If a line in the entries contains the string "total", include that line in your answer.

Stored dataset items
________________________________________

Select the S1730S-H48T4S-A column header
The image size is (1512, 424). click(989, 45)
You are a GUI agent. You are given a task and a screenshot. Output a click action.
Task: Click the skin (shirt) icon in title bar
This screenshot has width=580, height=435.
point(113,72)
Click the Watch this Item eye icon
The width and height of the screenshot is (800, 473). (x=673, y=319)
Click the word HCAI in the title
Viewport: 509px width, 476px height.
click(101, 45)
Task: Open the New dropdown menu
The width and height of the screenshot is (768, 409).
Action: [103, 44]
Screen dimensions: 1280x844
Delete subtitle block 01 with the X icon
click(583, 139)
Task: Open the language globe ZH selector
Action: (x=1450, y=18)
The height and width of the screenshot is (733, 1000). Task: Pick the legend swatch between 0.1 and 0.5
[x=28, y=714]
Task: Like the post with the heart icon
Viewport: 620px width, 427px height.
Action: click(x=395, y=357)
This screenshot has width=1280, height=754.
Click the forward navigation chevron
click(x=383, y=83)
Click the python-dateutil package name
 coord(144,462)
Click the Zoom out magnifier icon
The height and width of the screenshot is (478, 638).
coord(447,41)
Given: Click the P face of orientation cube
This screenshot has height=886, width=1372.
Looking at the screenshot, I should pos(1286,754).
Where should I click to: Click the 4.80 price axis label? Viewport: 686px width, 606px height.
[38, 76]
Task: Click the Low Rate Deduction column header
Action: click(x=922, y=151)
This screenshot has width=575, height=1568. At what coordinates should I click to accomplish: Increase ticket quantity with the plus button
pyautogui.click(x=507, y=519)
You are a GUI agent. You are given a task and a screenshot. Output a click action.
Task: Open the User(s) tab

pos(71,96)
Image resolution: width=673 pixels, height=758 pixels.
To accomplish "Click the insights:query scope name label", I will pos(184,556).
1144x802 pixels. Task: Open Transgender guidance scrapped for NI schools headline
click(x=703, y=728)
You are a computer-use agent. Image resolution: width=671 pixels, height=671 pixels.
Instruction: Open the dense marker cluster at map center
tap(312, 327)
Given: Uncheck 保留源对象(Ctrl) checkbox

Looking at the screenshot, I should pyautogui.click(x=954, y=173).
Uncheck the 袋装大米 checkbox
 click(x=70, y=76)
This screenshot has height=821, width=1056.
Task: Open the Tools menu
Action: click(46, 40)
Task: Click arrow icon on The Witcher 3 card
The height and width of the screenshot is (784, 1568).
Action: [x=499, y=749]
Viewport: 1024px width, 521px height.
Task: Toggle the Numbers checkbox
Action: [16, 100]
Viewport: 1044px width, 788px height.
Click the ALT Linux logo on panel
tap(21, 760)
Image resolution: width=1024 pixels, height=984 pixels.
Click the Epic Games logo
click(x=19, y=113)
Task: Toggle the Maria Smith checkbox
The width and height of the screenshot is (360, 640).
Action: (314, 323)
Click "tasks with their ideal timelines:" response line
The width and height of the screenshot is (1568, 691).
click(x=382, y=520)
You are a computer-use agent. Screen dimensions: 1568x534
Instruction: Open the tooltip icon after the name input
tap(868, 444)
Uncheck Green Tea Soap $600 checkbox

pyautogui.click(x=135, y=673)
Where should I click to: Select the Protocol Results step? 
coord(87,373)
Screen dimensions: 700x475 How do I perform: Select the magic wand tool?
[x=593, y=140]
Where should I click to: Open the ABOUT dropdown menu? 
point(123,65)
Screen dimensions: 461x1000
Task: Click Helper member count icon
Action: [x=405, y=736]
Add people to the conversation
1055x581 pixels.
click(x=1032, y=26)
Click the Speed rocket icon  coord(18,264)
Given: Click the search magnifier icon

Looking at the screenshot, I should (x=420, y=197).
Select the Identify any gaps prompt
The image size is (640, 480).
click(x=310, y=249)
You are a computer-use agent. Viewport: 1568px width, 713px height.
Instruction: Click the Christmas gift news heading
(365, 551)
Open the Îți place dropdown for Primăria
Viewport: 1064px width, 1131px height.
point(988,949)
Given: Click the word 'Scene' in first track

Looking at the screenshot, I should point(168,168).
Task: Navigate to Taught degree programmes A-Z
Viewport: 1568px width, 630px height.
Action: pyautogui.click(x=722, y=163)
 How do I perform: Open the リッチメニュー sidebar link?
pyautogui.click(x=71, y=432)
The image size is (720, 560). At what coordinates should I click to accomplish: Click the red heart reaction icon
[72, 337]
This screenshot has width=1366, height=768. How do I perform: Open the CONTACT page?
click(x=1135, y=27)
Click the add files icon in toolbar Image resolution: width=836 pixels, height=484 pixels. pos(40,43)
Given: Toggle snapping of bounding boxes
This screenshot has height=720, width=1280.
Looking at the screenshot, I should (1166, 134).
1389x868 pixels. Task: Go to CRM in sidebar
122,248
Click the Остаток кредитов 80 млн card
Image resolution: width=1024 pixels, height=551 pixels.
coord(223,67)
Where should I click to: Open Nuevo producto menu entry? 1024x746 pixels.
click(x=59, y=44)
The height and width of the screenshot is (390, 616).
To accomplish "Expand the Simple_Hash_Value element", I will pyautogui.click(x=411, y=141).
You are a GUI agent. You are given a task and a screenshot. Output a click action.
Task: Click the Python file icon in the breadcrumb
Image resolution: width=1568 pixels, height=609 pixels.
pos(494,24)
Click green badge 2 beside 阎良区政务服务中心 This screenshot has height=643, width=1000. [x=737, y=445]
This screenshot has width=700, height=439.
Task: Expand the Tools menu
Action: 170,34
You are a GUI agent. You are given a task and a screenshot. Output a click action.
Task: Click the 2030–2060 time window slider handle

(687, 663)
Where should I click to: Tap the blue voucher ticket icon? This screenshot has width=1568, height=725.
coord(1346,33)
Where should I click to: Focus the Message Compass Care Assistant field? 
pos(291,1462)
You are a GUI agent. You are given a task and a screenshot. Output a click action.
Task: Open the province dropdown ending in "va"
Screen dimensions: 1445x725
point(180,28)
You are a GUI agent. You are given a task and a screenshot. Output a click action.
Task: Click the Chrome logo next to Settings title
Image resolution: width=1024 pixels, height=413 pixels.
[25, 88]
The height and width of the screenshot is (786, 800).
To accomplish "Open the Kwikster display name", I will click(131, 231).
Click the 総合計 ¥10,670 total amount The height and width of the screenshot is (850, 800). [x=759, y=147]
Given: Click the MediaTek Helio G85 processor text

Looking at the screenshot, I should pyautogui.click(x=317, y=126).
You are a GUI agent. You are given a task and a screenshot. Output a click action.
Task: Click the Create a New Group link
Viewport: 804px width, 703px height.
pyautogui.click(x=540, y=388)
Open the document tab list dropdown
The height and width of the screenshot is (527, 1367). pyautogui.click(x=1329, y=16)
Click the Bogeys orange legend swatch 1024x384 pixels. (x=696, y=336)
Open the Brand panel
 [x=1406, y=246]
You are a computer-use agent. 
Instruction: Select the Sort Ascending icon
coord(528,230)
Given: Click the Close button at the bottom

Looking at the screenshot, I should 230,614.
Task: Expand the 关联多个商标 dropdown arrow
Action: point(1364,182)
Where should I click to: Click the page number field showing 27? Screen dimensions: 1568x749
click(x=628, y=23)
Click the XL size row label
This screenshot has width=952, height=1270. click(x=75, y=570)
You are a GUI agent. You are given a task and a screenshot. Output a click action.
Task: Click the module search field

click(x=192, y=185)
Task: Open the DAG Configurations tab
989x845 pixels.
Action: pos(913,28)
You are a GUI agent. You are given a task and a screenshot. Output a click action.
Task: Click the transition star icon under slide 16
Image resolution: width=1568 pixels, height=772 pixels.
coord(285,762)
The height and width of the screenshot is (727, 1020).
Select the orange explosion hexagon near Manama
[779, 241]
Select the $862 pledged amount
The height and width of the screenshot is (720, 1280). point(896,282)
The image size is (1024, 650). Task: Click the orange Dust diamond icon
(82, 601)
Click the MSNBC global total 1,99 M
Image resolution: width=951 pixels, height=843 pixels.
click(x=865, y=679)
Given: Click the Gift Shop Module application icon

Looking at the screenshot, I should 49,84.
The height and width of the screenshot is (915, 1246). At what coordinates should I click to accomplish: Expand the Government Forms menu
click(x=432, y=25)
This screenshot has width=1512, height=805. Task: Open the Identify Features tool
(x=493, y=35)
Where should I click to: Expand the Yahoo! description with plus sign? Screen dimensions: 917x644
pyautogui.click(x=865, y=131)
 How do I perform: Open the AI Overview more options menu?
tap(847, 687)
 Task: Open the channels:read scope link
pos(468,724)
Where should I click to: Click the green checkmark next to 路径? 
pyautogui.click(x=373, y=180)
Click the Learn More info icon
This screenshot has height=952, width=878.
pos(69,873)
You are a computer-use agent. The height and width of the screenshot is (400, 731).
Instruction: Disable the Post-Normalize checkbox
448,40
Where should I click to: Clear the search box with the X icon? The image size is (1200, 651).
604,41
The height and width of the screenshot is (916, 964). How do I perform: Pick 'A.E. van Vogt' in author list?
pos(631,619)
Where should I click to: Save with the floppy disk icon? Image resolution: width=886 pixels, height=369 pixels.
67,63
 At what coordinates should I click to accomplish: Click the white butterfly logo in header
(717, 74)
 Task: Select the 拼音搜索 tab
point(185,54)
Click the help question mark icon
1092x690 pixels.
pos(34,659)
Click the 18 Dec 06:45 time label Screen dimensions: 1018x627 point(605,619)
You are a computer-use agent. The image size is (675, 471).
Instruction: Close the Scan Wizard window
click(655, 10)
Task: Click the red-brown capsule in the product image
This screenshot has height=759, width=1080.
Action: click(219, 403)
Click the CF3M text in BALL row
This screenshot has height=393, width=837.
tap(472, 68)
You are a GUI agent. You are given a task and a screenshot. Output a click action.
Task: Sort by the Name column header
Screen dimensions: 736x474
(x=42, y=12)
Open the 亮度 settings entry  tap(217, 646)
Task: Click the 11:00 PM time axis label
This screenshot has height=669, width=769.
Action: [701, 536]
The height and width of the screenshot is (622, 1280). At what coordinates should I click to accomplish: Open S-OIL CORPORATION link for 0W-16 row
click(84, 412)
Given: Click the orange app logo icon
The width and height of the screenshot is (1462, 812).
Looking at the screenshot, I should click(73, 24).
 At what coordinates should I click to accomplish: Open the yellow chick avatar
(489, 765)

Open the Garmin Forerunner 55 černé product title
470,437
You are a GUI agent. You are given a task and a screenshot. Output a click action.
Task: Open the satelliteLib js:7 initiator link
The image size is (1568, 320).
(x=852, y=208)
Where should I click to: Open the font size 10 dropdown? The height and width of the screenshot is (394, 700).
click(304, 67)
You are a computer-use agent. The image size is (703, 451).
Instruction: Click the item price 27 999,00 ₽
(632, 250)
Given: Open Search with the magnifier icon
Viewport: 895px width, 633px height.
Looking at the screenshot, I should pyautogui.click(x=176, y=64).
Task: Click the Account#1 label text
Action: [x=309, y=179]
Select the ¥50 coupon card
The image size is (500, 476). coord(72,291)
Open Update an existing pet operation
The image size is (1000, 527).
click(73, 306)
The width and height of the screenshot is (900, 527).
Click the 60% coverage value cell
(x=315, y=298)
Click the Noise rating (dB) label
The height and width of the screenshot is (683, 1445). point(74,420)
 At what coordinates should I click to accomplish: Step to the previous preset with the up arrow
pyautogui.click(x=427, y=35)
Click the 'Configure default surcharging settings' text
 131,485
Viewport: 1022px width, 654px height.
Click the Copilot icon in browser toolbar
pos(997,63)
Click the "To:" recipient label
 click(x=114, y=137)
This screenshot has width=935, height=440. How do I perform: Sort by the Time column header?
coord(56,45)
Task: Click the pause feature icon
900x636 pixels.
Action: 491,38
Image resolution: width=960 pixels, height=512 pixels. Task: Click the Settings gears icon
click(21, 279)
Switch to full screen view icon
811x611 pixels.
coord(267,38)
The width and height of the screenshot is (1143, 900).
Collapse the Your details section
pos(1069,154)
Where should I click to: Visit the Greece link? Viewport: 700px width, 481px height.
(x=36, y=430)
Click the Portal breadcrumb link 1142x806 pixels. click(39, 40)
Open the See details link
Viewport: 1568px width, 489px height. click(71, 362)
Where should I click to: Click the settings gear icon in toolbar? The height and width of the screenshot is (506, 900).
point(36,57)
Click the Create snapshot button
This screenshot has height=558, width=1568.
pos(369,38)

________________________________________

SOLUTION TO THIS EXERCISE:
Click the 総合計 ¥10,670 total amount The height and width of the screenshot is (850, 800). [x=759, y=147]
Click the MSNBC global total 1,99 M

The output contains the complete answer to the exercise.